Thursday, April 23, 2009

Happiness??!!!

'Happiness is not how much you have, but how little you complain.' --- this is what I have been reminding myself lately. I guess there's just too much angst in this world that i sometimes fall into the pit of learned helplessness...where instead of picking up the pieces, I instead dwell in the misery of the moment and vent my frustration out.

Some say it is good to vent out...but what I have realized lately is that it's otherwise. I actually lose my strength venting out and complaining about things that already happened and things I cannot change. I end up unraveling my thoughts and emotions too much to the point that I already lose them altogether. And that's when I realize I am in a losing battle. So what should I do?

I dont know.

Perhaps I can keep my complaints to myself...but then my angst might kill my spirit. Perhaps I can complain a little but not too much...but then that would just unsettle all of the hidden issues I have. So what should I do?

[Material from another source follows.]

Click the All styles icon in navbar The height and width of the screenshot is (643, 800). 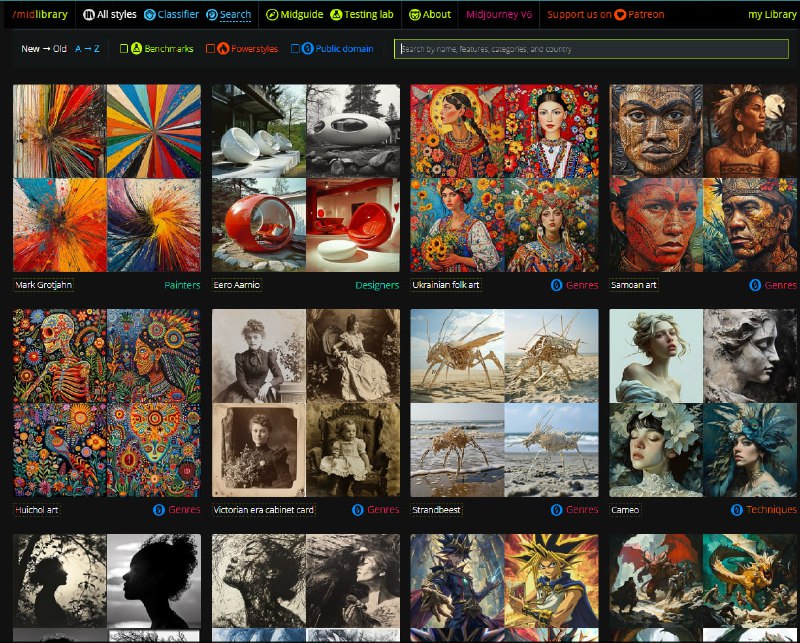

I guess I know the answer to that question. I'm just not paying attention. I guess life would be better lived if I stay positive and strong. Life is a matter of perspectives. The more you think and act positively, the better life you get to live. I have yet to prove that. Have I?

Definitely not.

I am still a work in progress. But a living testimony to the fact that pessimism kills the heart and lays aside all of the important things that matter to life and human relations.

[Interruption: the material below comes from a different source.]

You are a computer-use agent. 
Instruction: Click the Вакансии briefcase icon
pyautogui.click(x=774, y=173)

Do i get to live this now? Not yet.

But I am trying.

And I am trying really hard.


I will. Remain.

No longer trying.

Instead. Taking a stand.


With hands clasped. With passion unfathomable.

3 comments:

Anonymous said...

I hope you find happiness soon! keep being positive and u'll invite not just happiness but all good things in life. (I recommend you to read the book - The Secret)

iandih said...

Indeed, Chaia...you are definitely right.

I have already read the book and have also watched the documentary. I guess it's just with life application that sometimes I falter. But I am learning. Slowly. I am getting there! :)

Anonymous said...

That's it Ian, what's important is you do something bout it rather than always whinging. No one holds are happiness but US. God will not give you happiness if you do not look for it :).